The anniversary has arrived and is just another test of whether liberal activists and Islamists facing a tough crackdown by security forces can maintain the resolve to challenge the U.S. backed government in Egypt once again.
Since the ouster by the army of Mohamed Morsi from the presidency in July of 2013, security forces have stamped out dissent.
Dozens more protesters were killed on the anniversary last year of the uprising that was centered in Tahrir Square in Cairo.
On Sunday, the protester died from gunshot wounds in Egypt’s second largest city Alexandria. The Interior Ministry announced that the man was armed.
Separately, police officers were the target of a bomb outside a sports club in Cairo, said sources.
In Baheira a Nile Delta region about 100 miles away from Cairo, a pair of militants were killed after bombs they planted exploded, reported state television.
In the capital of Cairo, police in riot gear back by the military in armored vehicles cordoned off strategic streets, including ones that lead to Tahrir Square.

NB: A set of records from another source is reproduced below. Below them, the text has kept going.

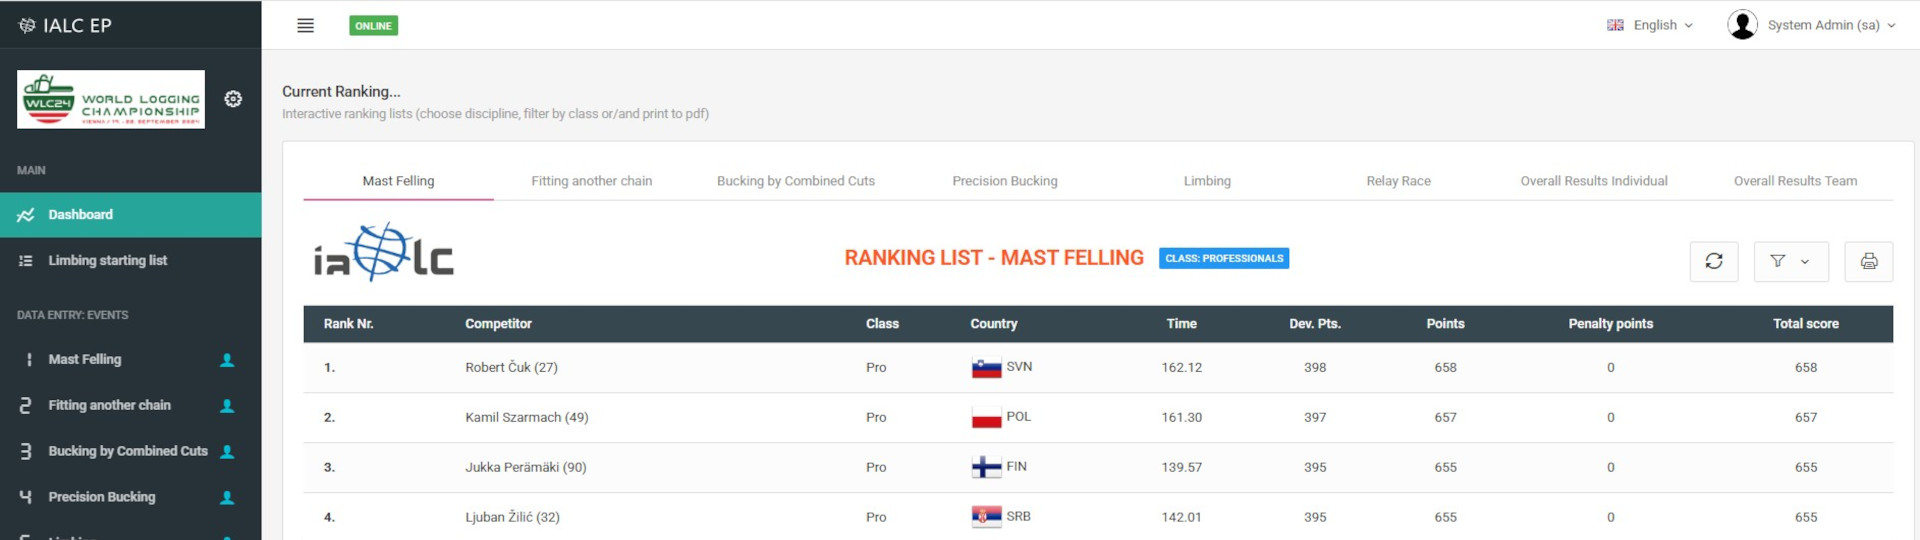Click the Precision Bucking user icon

(227, 498)
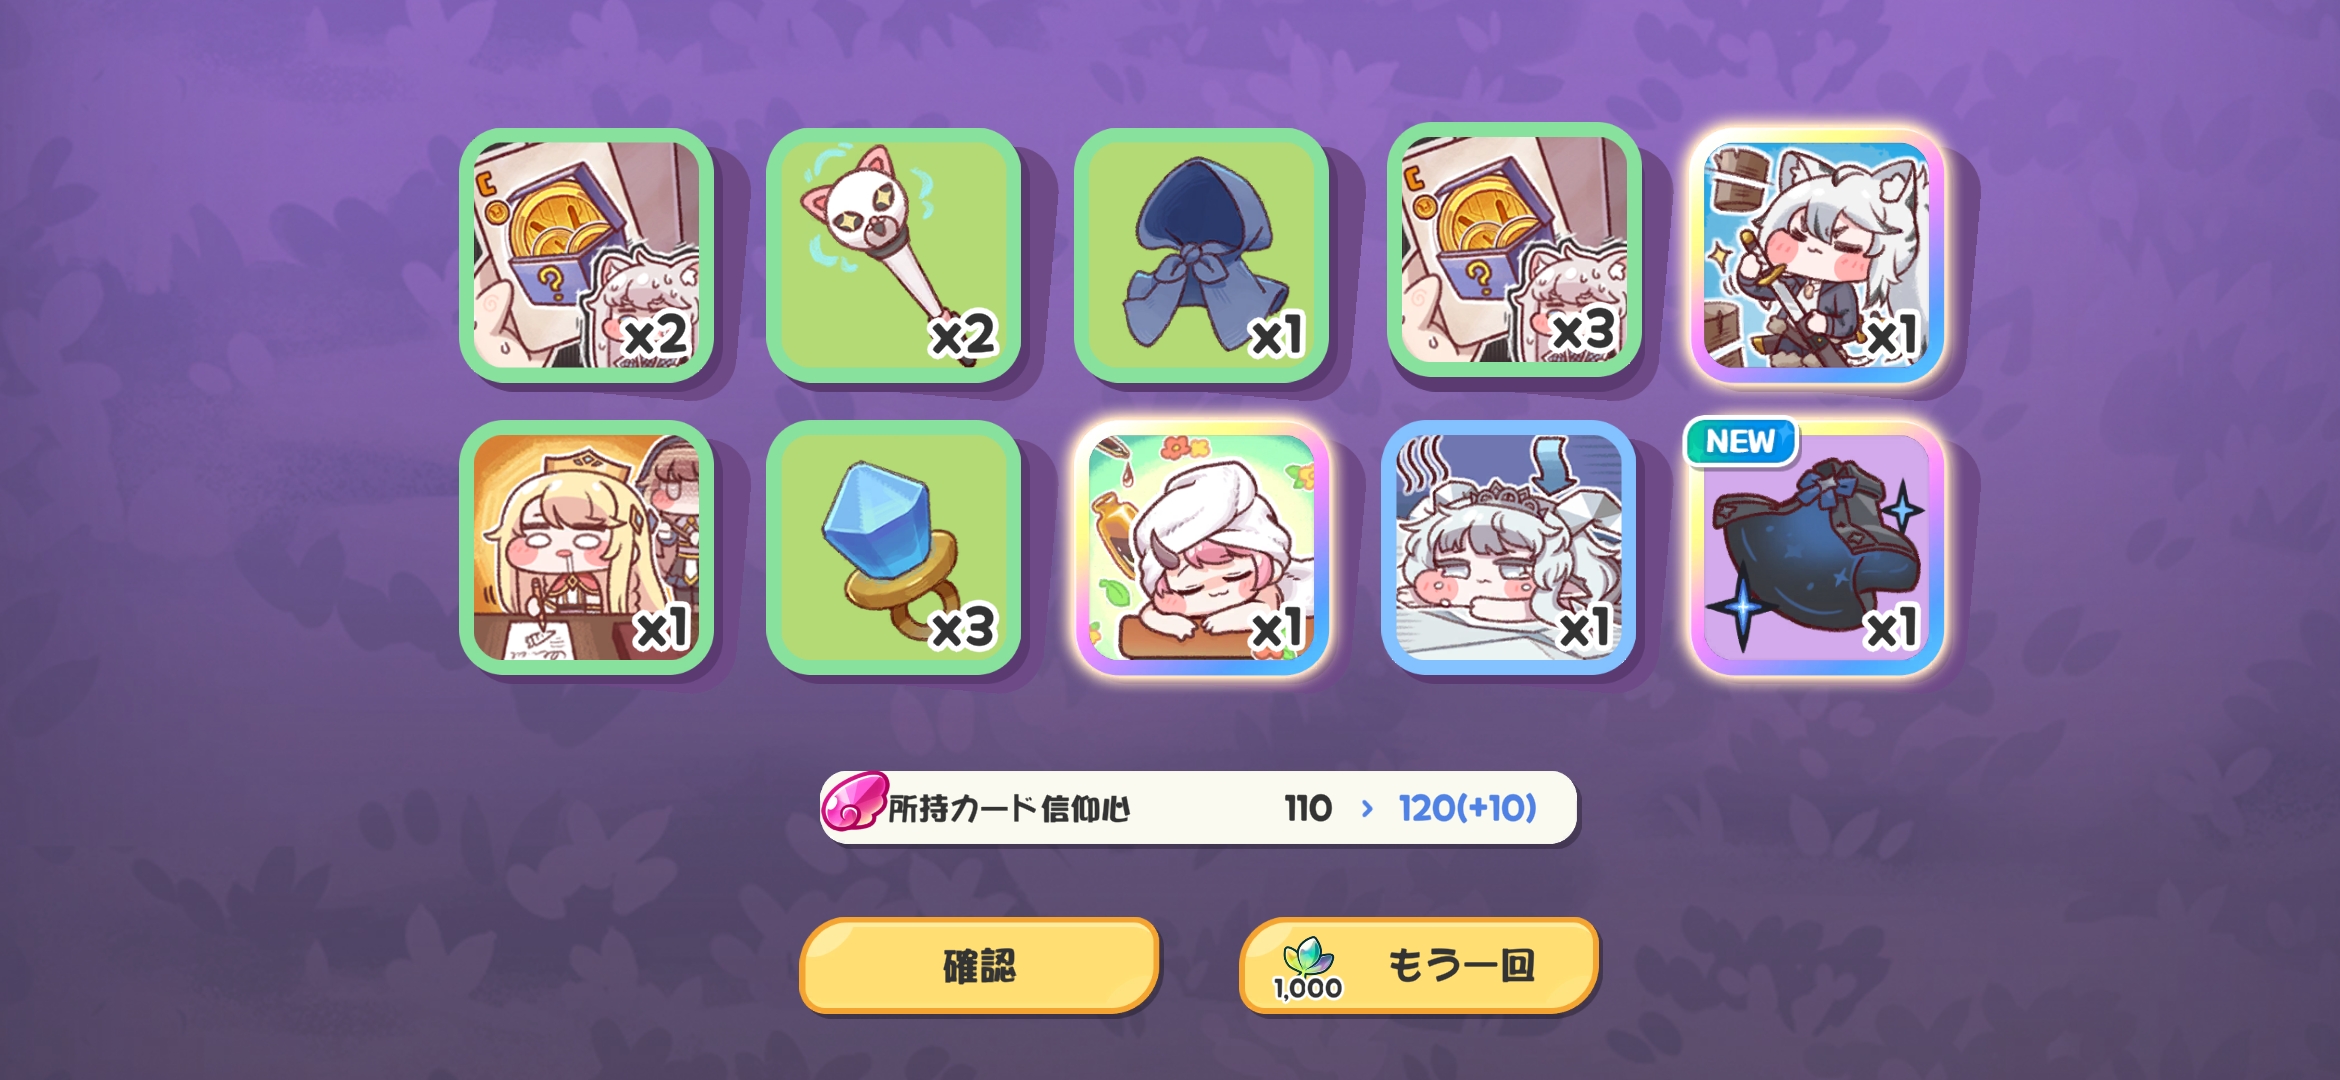The height and width of the screenshot is (1080, 2340).
Task: Tap the 所持カード信仰心 label bar
Action: point(1198,807)
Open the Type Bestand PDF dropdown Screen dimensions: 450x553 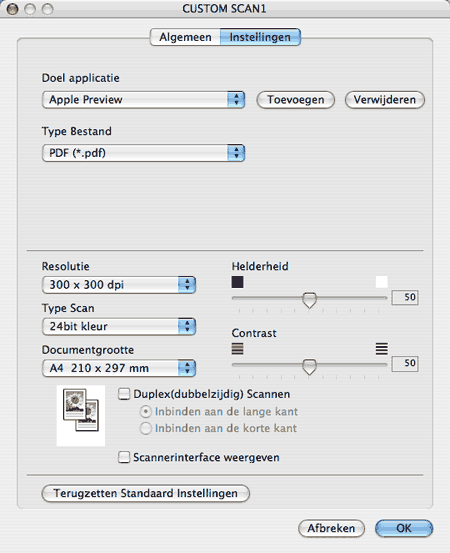(143, 153)
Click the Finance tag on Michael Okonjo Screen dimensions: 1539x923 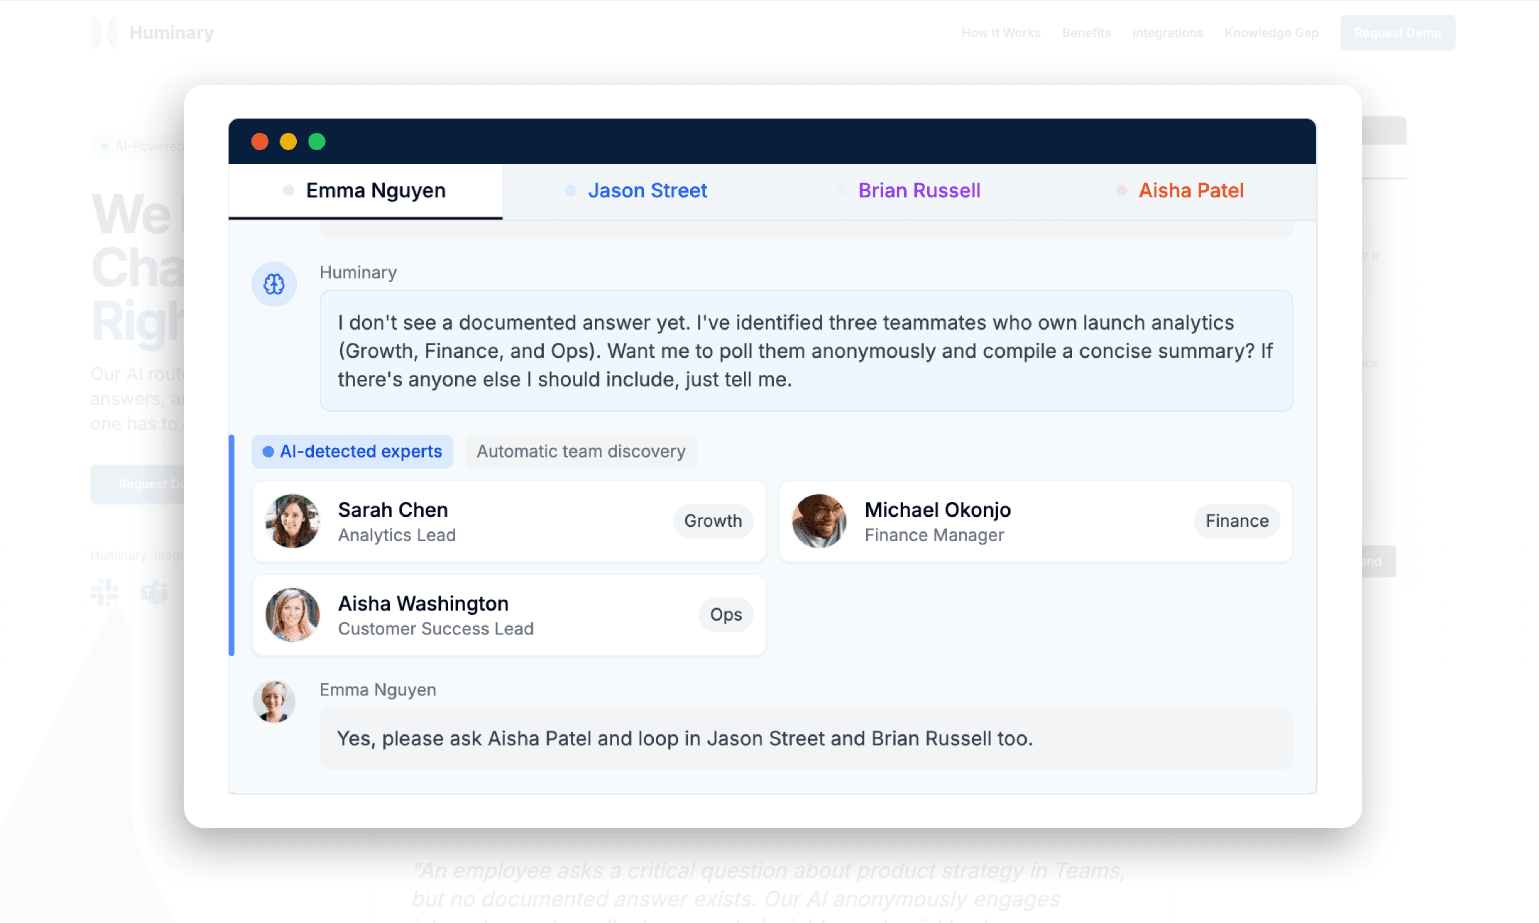(1236, 521)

Supporters of Morsi gathered close to Tahrir and carried photos of the former president. Security forces rounded up the group and used teargas to help disperse a protest that took place in Ramses Square also in Cairo.
In Matariya, a suburb of Cairo, security forces shot teargas at 900 protesters. Other forces were dispatched to Cairo’s Rabaa Square where hundreds of supporters for Morsi were killed back in August of 2013 at a protest camp.
Egyptian born, but Qatar based cleric Sheikh Youssef al-Qaradawi who is a supporter of the Muslim Brotherhood has called for protests and called Morsi the legitimate leader of Egypt.
The outspoken support by Qaradawi the Brotherhood has fueled a diplomatic problem between Qatar and other Gulf Arab allies, which just as Cairo does, consider the group a threat to security.
One woman protesting was shot and killed near Tahrir on Saturday.